§ **Assigned task**:
Output the whole listing below exactly, omitting the images.

§ **Data provided**:

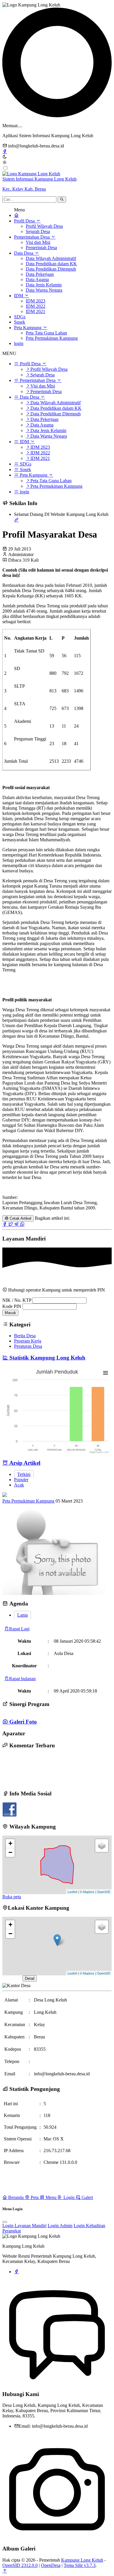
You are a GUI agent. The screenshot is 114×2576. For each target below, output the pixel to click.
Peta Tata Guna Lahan (46, 332)
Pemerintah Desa (41, 247)
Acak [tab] (19, 1484)
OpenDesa (51, 2565)
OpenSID (103, 1891)
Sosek (19, 322)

§ **Final answer**:
You are a GUI agent. The screenshot is 114×2576. For each target below, output the pixel to click.
Peta Tata Guna Lahan (46, 332)
Pemerintah Desa (41, 247)
Acak [tab] (19, 1484)
OpenDesa (51, 2565)
OpenSID (103, 1891)
Sosek (19, 322)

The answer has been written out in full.